- WHAT YOU ARE ASKED TO DO -
In the material below, rename "Screen dimensions" to "Display size" everywhere it appears and leave every other line as it is.

(Saved entries)
_ _ _ _
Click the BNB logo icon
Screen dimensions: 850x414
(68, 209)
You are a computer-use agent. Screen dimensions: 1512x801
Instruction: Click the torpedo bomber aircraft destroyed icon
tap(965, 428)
_ _ _ _
- CORRECT RESPONSE -
Click the BNB logo icon
Display size: 850x414
(68, 209)
You are a computer-use agent. Display size: 1512x801
Instruction: Click the torpedo bomber aircraft destroyed icon
tap(965, 428)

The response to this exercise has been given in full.